4.      Pletorik (penumpukan darah)
*      Polisitemia, yang dapat disebabkan oleh keterlambatan memotong tali pusat, bayi KMK
5.      Letargik dan gejala sepsis lainnya
6.      Petekiae (bintik merah di kulit)
*      Sering dikaitkan dengan infeksi congenital, sepsis atau eritroblastosis
7.      Mikrosefali (ukuran kepala lebih kecil dari normal)
*      Sering berkaitan dengan anemia hemolitik, infeksi kongenital, penyakit hati
8.      Hepatosplenomegali (pembesaran hati dan limpa)
9.      Omfalitis (peradangan umbilikus)
10.  Hipotiroidisme (defisiensi aktivitas tiroid)
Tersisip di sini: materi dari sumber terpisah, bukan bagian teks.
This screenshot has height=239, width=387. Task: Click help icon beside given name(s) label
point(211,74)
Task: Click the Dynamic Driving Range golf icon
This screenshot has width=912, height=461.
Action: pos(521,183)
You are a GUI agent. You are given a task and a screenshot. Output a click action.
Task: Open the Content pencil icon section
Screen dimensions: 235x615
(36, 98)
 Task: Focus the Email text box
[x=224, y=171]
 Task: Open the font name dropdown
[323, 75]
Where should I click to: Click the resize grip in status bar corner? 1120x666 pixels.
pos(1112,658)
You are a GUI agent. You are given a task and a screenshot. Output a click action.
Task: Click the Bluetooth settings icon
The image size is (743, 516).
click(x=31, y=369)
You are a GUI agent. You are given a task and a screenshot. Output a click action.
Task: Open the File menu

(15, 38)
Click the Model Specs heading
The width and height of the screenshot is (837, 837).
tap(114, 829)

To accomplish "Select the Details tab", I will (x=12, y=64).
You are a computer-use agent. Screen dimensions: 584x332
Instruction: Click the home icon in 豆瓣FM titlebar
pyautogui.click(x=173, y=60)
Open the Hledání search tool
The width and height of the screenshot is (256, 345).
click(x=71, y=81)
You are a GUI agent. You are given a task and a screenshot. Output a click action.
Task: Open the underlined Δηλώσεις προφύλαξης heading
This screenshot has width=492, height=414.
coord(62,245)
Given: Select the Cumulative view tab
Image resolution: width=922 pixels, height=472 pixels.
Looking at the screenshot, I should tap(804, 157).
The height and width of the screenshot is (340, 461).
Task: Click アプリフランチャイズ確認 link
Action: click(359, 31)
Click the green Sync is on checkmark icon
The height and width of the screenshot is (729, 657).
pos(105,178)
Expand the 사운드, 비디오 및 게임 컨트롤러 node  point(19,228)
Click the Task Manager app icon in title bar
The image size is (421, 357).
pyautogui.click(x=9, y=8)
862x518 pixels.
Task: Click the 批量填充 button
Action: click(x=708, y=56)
11.   Massa abdominal kanan (sering berkaitan dengan duktus koledokus)
12.  Feses dempul disertai urin warna coklat
*      Pikirkan ke arah ikterus obstruktif, selanjutnya konsultasikan ke bagian hepatologi.

Pemeriksaan penunjang
1. Kadar bilirubin serum (total)
2. Darah tepi lengkap dan gambaran apusan darah tepi
3. Penentuan golongan darah dan Rh dari ibu dan bayi
4. Pemeriksaan kadar enzim G6PD
5. Pada ikterus yang lama, lakukan uji fungsi hati, uji fungsi tiroid, uji urin terhadap galaktosemia.
6. Bila secara klinis dicurigai sepsis, lakukan pemeriksaan kultur darah, urin, IT rasio dan
pemeriksaan C reaktif protein (CRP).

Penatalaksanaan
1.      Pertimbangkan terapi sinar pada:
*      NCB (neonatus cukup bulan) – SMK (sesuai masa kehamilan) sehat : kadar bilirubin total > 12 mg/dL
*       NKB (neonatus kurang bulan) sehat : kadar bilirubin total > 10 mg/dL
2.      Pertimbangkan tranfusi tukar bila kadar bilirubin indirek > 20 mg/dL
3.      Terapi sinar intensif
*      Terapi sinar intensif dianggap berhasil, bila setelah ujian penyinaran kadar bilirubin minimal turun 1 mg/dL.